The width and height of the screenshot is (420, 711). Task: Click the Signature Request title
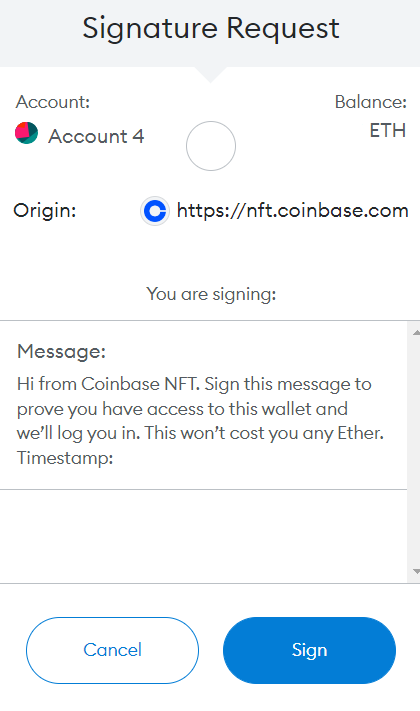tap(210, 28)
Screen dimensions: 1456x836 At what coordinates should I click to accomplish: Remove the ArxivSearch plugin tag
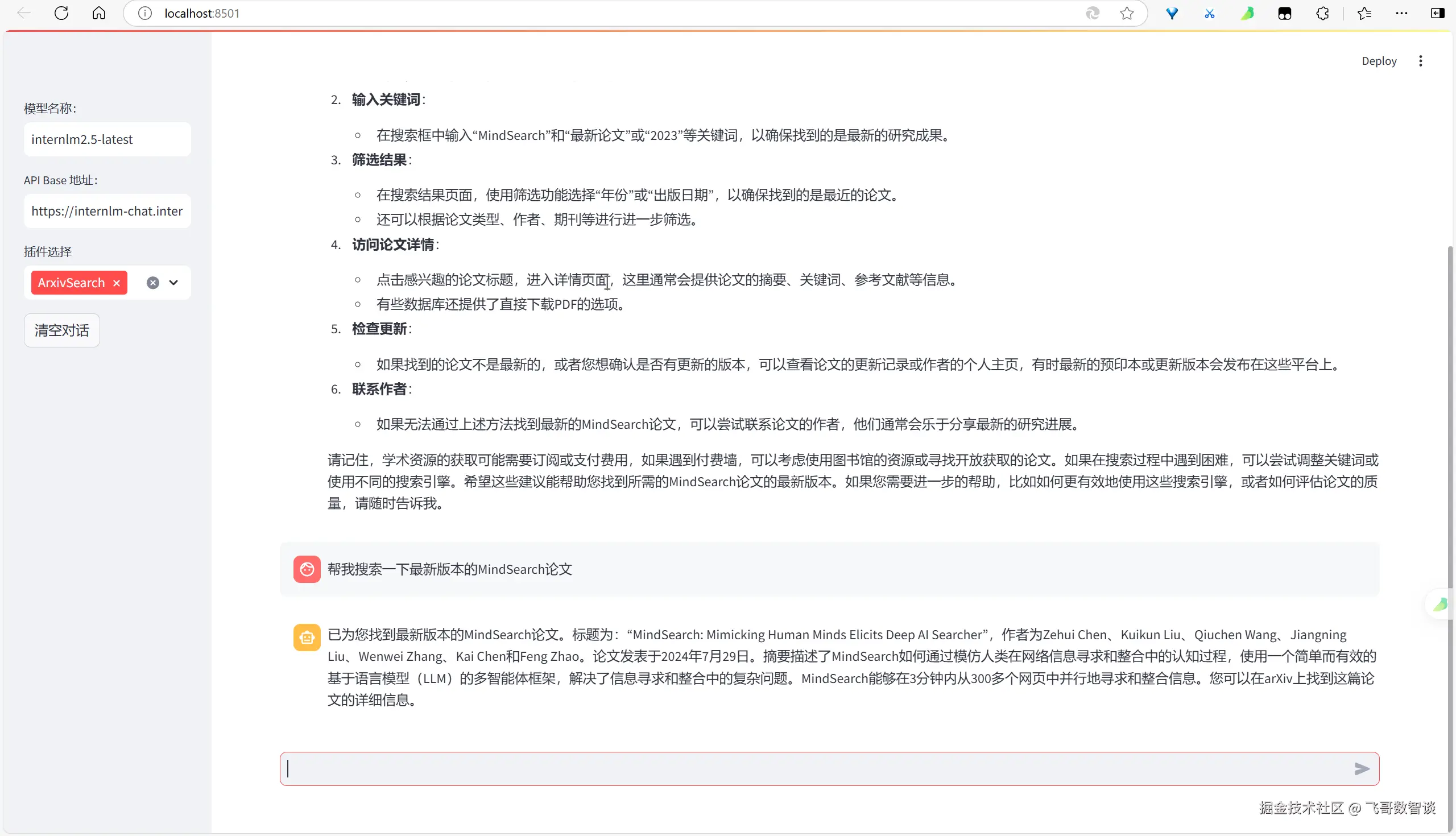click(x=117, y=283)
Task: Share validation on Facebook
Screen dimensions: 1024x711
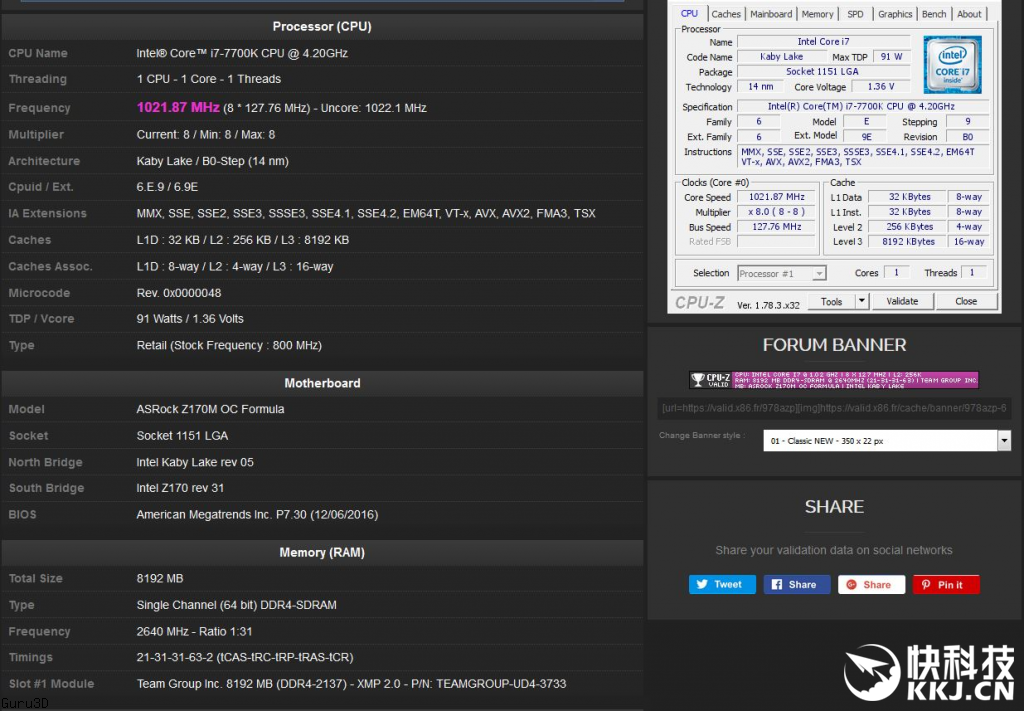Action: (796, 585)
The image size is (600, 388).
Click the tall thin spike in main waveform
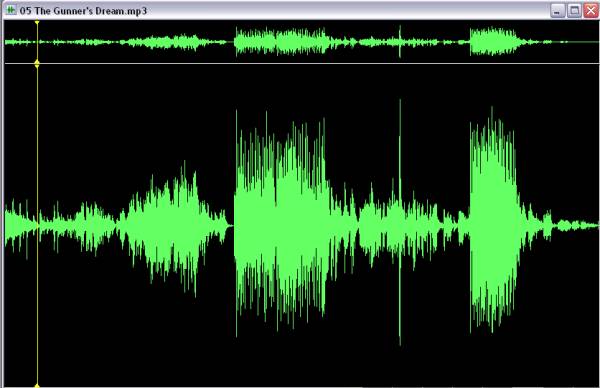click(400, 222)
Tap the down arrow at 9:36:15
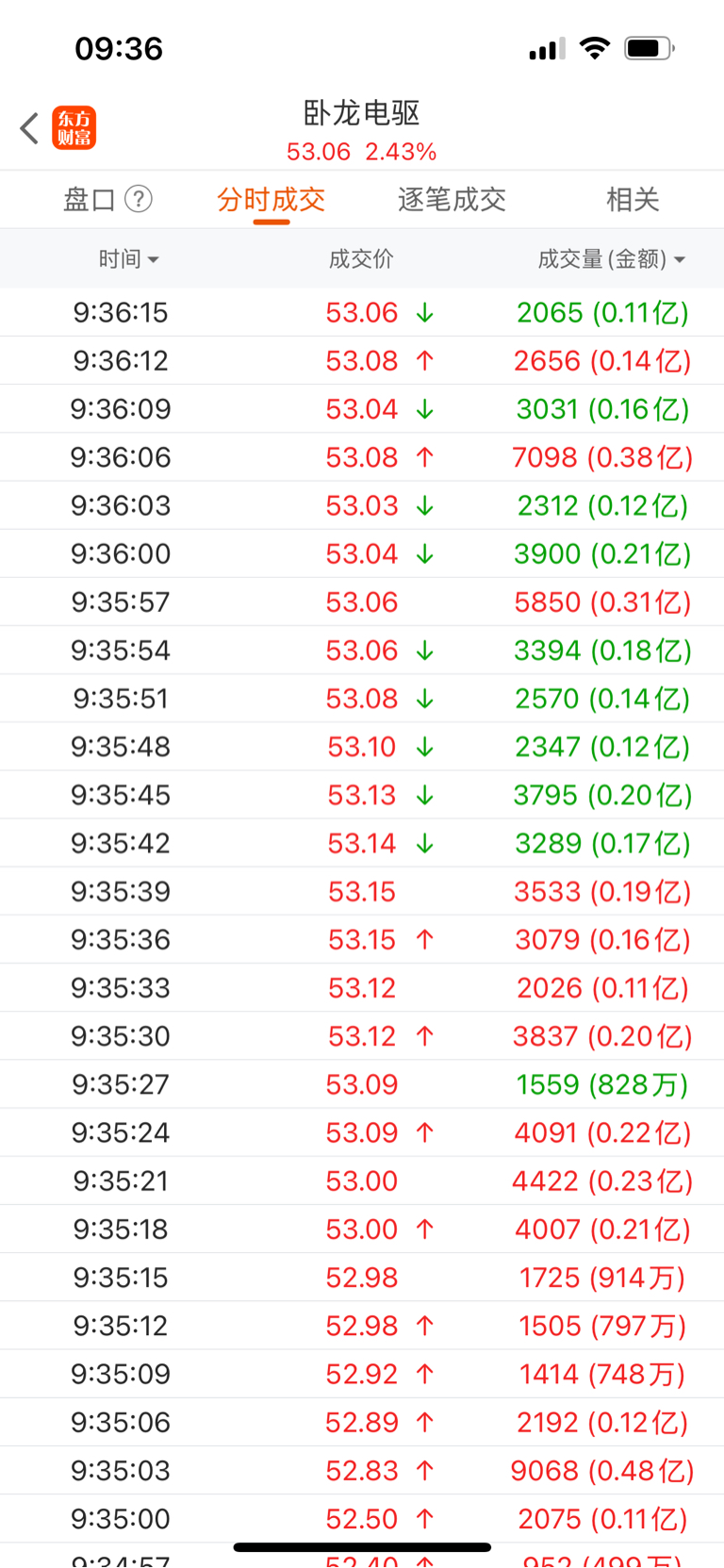 click(x=425, y=313)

------------------------------

[SHORT EXERCISE]
Rewrite all of the items above, changing every "Screen dimensions" to "Screen size" and keeping everything else the same. Leave the pictures out.

[RESPONSE TO THE TASK]
The width and height of the screenshot is (420, 711). Task: Click the Signature Request title
tap(210, 28)
Screen size: 1456x836 At what coordinates should I click to accomplish: Remove the ArxivSearch plugin tag
click(x=117, y=283)
Task: Share validation on Facebook
Screen size: 1024x711
Action: (796, 585)
The image size is (600, 388).
Click the tall thin spike in main waveform
click(400, 222)
Tap the down arrow at 9:36:15
 click(x=425, y=313)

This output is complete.